1. YOU'RE THE PARENT. BE THE PARENT.
What not to do: Above all else remember that you’re the parent and he/she is your child.
What you need to remember: Your child is your child; that’s not going to change. However, your child most likely will change. College students are in a formative part of their lives, and it’s their first time living away from home for an extended period. Expect your child to grow, and he or she may seem different that first time they come back home.
2. IF SOMETHING IS WRONG, FIX IT.
What not to do: If your child has an issue during the semester, make phone calls, send emails, tweet, and get the attention of the right people to fix your child’s problem.
What you need to remember: We are here for your student. If your student has an issue, encourage him or her to utilize the resources provided on campus. When your student has trouble with his or her roommate, encourage him or her to talk to the roommate, and if the issue persists, with the RA. Remind your student that his or her RA is also a great resource. If your child is having trouble in a class, encourage him or her to talk to professors during office hours.
3. THEY’RE IN COLLEGE. EXPECT GOOD GRADES. KNOWLEDGE IS POWER.
What not to think: College is the world of higher education. Your child is here to study and learn all that there is to know. Constantly remind your student not to waste time playing games and goofing off with friends.

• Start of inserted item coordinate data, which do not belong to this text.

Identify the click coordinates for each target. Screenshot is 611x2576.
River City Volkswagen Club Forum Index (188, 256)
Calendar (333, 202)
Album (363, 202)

What you need to remember: College academia is a different ball game than high school was. Your child may have a rougher start to the semester than either of you expect. Don’t be surprised if it takes some time before your student fully makes the adjustment to college academics. Be patient and supportive of your child as he or she gets used to college. And remember that life outside of the classroom is just as important as what they’re learning inside.

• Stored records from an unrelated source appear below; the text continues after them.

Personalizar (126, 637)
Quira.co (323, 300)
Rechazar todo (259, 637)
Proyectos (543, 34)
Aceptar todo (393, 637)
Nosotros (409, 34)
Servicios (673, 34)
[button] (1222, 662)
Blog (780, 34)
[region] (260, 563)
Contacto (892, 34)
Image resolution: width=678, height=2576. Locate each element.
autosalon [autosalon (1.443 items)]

4. MAKE FRIENDS FOR YOUR CHILD.
What not to do: Meet as many potential friends for your child when you help your child move in. Introduce your child to all his or her new friends.
What you need to remember: Your child will make friends even if he or she is on the shyer side of social interaction. Between Link groups, classes, and suitemates, your student will be introduced to several fellow incoming students. In addition, there are peer mentors, RAs, and SGA members—all student leaders—whose personal mission it is to help freshmen become active members of the student body.

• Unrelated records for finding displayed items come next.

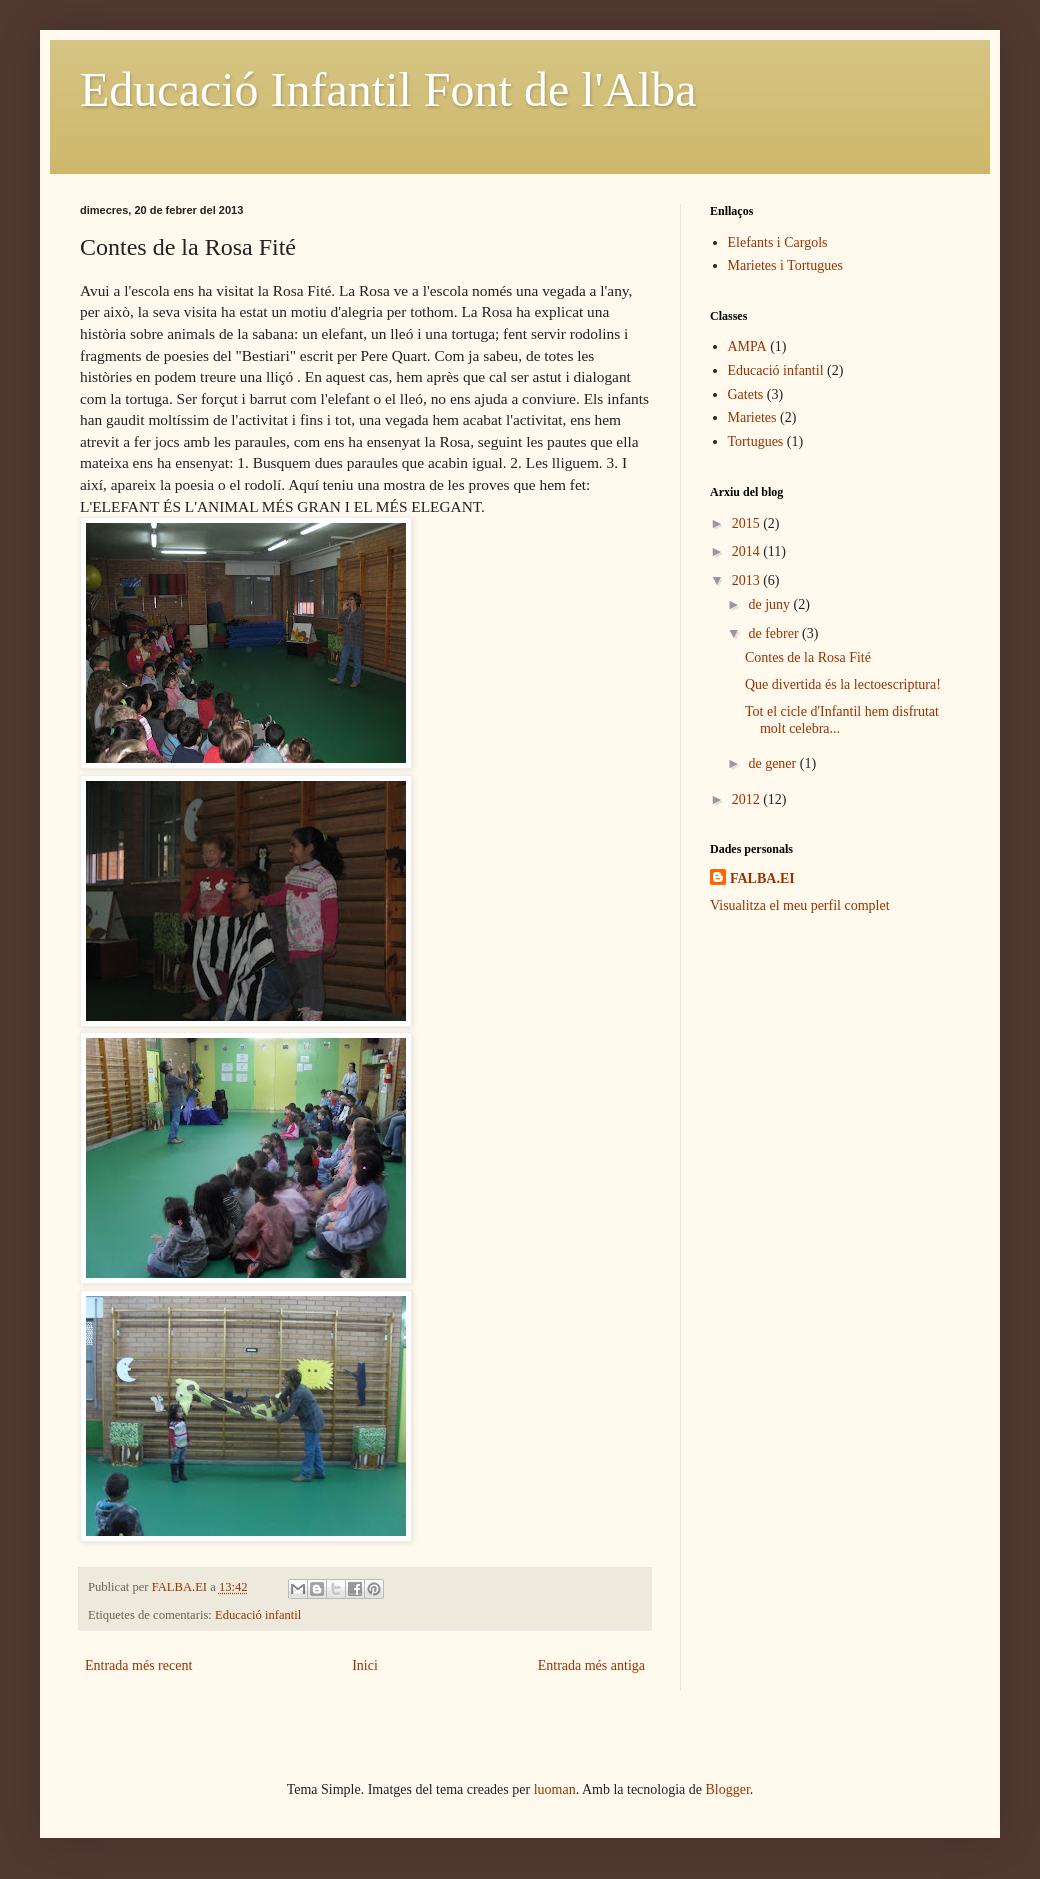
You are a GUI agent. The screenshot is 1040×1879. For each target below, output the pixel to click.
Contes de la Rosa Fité (808, 657)
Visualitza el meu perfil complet (800, 905)
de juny (770, 604)
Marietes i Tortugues (785, 265)
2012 (748, 799)
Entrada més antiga (591, 1665)
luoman (555, 1789)
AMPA (747, 346)
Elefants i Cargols (778, 242)
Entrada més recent (138, 1665)
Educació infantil (258, 1615)
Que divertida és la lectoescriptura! (843, 684)
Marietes (752, 417)
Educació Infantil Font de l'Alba (388, 89)
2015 (748, 523)
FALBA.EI (762, 878)
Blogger (728, 1789)
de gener (773, 763)
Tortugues (756, 441)
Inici (365, 1665)
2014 (748, 551)
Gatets (746, 394)
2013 (748, 580)
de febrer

5. PLAN OUT THAT GOODBYE SPEECH.
What not to do: You’re getting ready for move-in day. It’s going to be the last time you see your child until he or she comes home the first weekend. Make sure to write down the 13-page speech you’ve been forming in your head all summer. This is your moment to impart all the final things your child needs to know before beginning his or her college career.
What you need to remember: Move-in day is an emotional day for both you and your student. Use those last moments to tell your child that you’re proud of him or her, that you love him or her, and that you really believe in him or her. Those words will leave a great lasting impression on your child as he or she begins the semester.